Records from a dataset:
____________________
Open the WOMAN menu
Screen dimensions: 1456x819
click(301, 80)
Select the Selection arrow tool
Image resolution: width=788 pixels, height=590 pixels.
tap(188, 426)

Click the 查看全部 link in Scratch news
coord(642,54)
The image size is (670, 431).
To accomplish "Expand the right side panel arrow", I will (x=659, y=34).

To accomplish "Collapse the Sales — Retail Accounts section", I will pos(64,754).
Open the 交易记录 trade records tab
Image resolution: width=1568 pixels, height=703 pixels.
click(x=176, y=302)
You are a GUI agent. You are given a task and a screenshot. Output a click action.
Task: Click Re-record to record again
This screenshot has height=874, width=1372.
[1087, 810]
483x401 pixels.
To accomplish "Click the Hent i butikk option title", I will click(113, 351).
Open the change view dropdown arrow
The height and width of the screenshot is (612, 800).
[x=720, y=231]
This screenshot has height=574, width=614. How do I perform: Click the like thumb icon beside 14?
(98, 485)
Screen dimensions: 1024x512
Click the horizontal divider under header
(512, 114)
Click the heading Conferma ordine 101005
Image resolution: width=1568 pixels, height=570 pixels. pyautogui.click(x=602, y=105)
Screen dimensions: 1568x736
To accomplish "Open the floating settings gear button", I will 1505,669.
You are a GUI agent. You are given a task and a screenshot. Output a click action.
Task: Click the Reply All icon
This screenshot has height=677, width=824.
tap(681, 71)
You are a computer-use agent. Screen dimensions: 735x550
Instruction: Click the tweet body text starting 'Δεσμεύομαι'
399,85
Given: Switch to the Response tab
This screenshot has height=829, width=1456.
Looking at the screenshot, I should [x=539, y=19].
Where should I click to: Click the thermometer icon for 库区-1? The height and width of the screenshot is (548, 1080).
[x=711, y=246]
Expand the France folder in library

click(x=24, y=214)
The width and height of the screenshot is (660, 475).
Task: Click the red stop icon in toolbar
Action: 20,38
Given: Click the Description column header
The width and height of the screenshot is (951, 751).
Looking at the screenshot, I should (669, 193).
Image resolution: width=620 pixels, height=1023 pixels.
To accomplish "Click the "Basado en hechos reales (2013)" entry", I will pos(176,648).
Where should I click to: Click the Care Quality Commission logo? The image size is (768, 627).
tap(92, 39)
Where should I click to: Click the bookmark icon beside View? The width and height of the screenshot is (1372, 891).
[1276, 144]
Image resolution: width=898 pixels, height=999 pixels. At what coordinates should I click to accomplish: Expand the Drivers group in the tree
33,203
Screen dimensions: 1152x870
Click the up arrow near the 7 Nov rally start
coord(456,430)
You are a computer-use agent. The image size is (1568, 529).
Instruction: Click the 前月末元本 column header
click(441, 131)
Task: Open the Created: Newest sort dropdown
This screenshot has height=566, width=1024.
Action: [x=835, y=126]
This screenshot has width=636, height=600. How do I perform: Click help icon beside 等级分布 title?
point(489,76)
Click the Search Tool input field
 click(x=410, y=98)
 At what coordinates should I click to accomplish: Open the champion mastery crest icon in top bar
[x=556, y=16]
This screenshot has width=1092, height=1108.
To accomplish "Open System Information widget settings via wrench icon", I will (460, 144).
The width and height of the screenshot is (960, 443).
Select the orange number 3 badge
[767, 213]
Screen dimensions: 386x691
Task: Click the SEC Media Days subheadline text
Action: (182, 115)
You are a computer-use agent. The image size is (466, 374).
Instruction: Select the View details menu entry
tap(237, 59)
____________________
Every entry above should be returned exactly as written.

Open the WOMAN menu
Screen dimensions: 1456x819
click(301, 80)
Select the Selection arrow tool
Image resolution: width=788 pixels, height=590 pixels.
tap(188, 426)

Click the 查看全部 link in Scratch news
coord(642,54)
The image size is (670, 431).
To accomplish "Expand the right side panel arrow", I will (x=659, y=34).

To accomplish "Collapse the Sales — Retail Accounts section", I will pos(64,754).
Open the 交易记录 trade records tab
Image resolution: width=1568 pixels, height=703 pixels.
click(x=176, y=302)
You are a GUI agent. You are given a task and a screenshot. Output a click action.
Task: Click Re-record to record again
This screenshot has height=874, width=1372.
[1087, 810]
483x401 pixels.
To accomplish "Click the Hent i butikk option title", I will click(113, 351).
Open the change view dropdown arrow
The height and width of the screenshot is (612, 800).
[x=720, y=231]
This screenshot has height=574, width=614. How do I perform: Click the like thumb icon beside 14?
(98, 485)
Screen dimensions: 1024x512
Click the horizontal divider under header
(512, 114)
Click the heading Conferma ordine 101005
Image resolution: width=1568 pixels, height=570 pixels. pyautogui.click(x=602, y=105)
Screen dimensions: 1568x736
To accomplish "Open the floating settings gear button", I will 1505,669.
You are a GUI agent. You are given a task and a screenshot. Output a click action.
Task: Click the Reply All icon
This screenshot has height=677, width=824.
tap(681, 71)
You are a computer-use agent. Screen dimensions: 735x550
Instruction: Click the tweet body text starting 'Δεσμεύομαι'
399,85
Given: Switch to the Response tab
This screenshot has height=829, width=1456.
Looking at the screenshot, I should [x=539, y=19].
Where should I click to: Click the thermometer icon for 库区-1? The height and width of the screenshot is (548, 1080).
[x=711, y=246]
Expand the France folder in library

click(x=24, y=214)
The width and height of the screenshot is (660, 475).
Task: Click the red stop icon in toolbar
Action: 20,38
Given: Click the Description column header
The width and height of the screenshot is (951, 751).
Looking at the screenshot, I should (669, 193).
Image resolution: width=620 pixels, height=1023 pixels.
To accomplish "Click the "Basado en hechos reales (2013)" entry", I will pos(176,648).
Where should I click to: Click the Care Quality Commission logo? The image size is (768, 627).
tap(92, 39)
Where should I click to: Click the bookmark icon beside View? The width and height of the screenshot is (1372, 891).
[1276, 144]
Image resolution: width=898 pixels, height=999 pixels. At what coordinates should I click to accomplish: Expand the Drivers group in the tree
33,203
Screen dimensions: 1152x870
Click the up arrow near the 7 Nov rally start
coord(456,430)
You are a computer-use agent. The image size is (1568, 529).
Instruction: Click the 前月末元本 column header
click(441, 131)
Task: Open the Created: Newest sort dropdown
This screenshot has height=566, width=1024.
Action: [x=835, y=126]
This screenshot has width=636, height=600. How do I perform: Click help icon beside 等级分布 title?
point(489,76)
Click the Search Tool input field
 click(x=410, y=98)
 At what coordinates should I click to accomplish: Open the champion mastery crest icon in top bar
[x=556, y=16]
This screenshot has width=1092, height=1108.
To accomplish "Open System Information widget settings via wrench icon", I will (460, 144).
The width and height of the screenshot is (960, 443).
Select the orange number 3 badge
[767, 213]
Screen dimensions: 386x691
Task: Click the SEC Media Days subheadline text
Action: (182, 115)
You are a computer-use agent. The image size is (466, 374).
Instruction: Select the View details menu entry
tap(237, 59)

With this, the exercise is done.